TEXTE FOURNI:

********************

Il est encore incertain. La centaine de communes partenaires d’Autolib’et Vélib’Métropole a jusqu’à la fin juin pour décider si elles proposeront à leurs administrés le service modernisé de vélopartage. Cela représente un coût – non négligeable pour les villes – de 10 000 euros par station installée. Sans une aide financière de la Métropole du Grand Paris atténuant la facture, les communes limitrophes auraient payé un prix par station de 20 000 euros, comme la capitale. Actuellement quatorze communes en plus de Paris permettent d’accéder à Vélib’, mais ce nombre pourrait augmenter l’an prochain.
- Que va-t-il arriver aux salariés du Vélib’actuel ?
Cela reste flou, même si le sort des 315 salariés de Cyclocity, filiale de JCDecaux, a été un tant soit peu clarifié par la justice. Le 4 mai, le tribunal administratif a rappelé que si les juges administratifs confirment le choix de Smoovengo, le transfert des effectifs au 1er janvier 2018 « est une obligation légale » pour le nouvel exploitant. Une forme de garantie pour les employés inquiets.

********************

DONNÉES BRUTES:
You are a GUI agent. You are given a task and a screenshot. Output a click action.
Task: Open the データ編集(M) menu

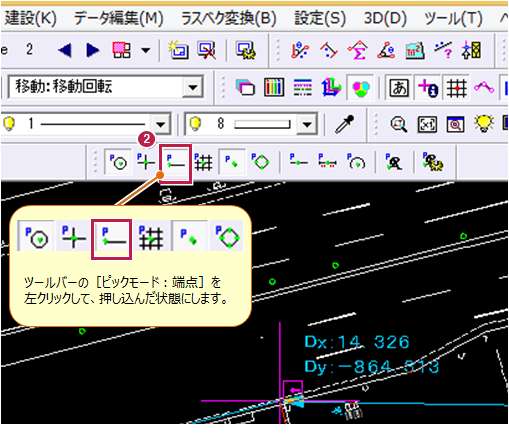point(118,18)
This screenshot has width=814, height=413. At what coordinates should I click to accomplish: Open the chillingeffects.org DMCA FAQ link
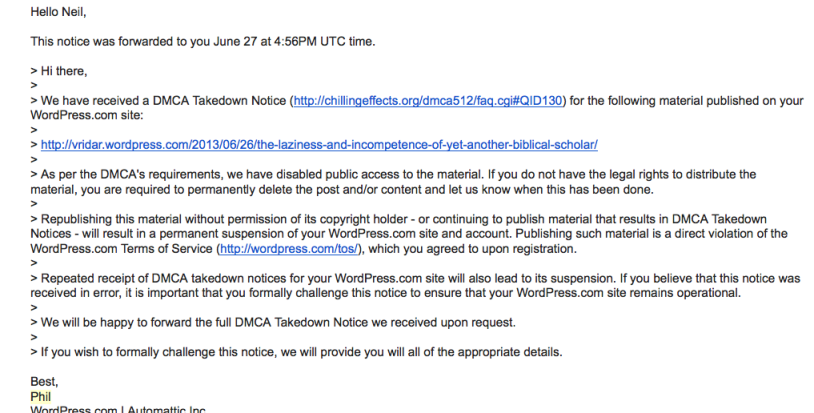[x=428, y=101]

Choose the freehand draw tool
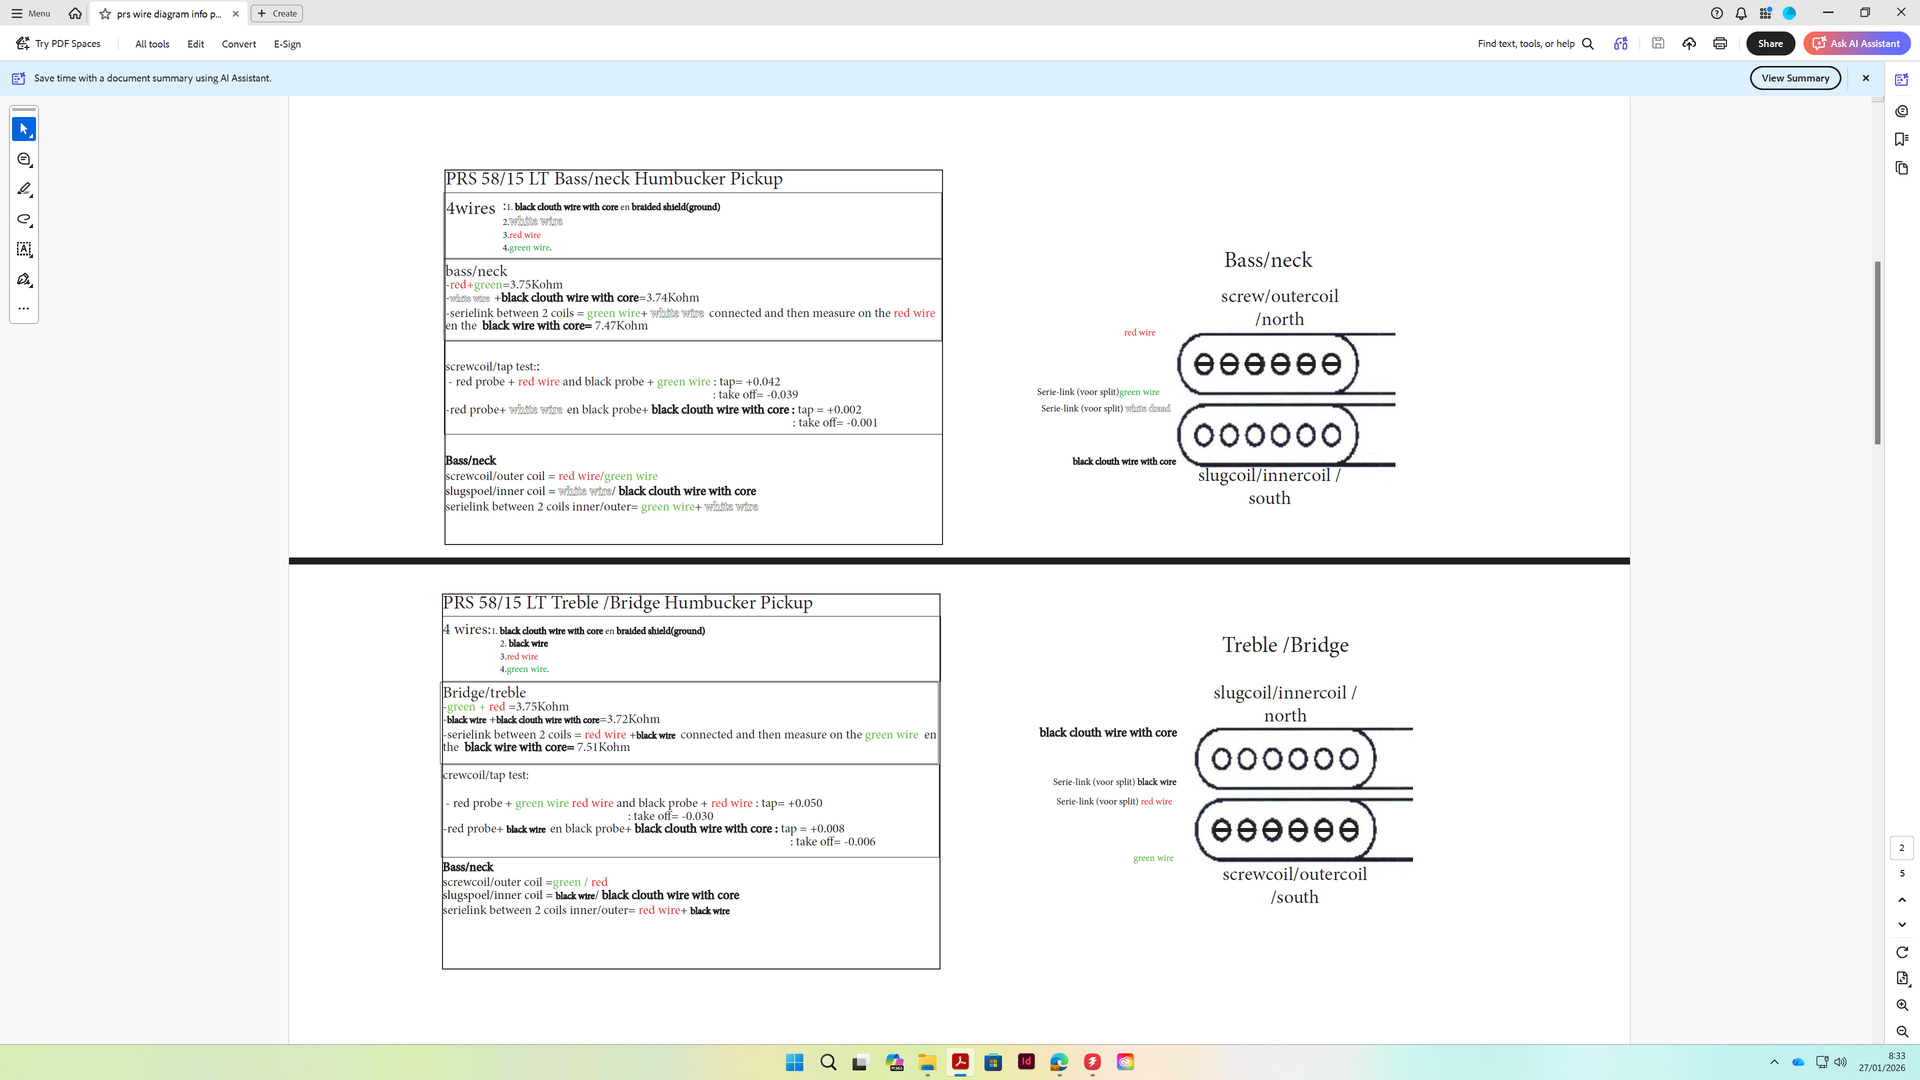pos(24,219)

********************

OBJECTIF:
Extrayez du texte sur le Vélib’ le passage qui commence par « Il est encore » et se poursuit jusqu’à « du Vélib’actuel ? ».

CORRIGÉ:
Il est encore incertain. La centaine de communes partenaires d’Autolib’et Vélib’Métropole a jusqu’à la fin juin pour décider si elles proposeront à leurs administrés le service modernisé de vélopartage. Cela représente un coût – non négligeable pour les villes – de 10 000 euros par station installée. Sans une aide financière de la Métropole du Grand Paris atténuant la facture, les communes limitrophes auraient payé un prix par station de 20 000 euros, comme la capitale. Actuellement quatorze communes en plus de Paris permettent d’accéder à Vélib’, mais ce nombre pourrait augmenter l’an prochain.
- Que va-t-il arriver aux salariés du Vélib’actuel ?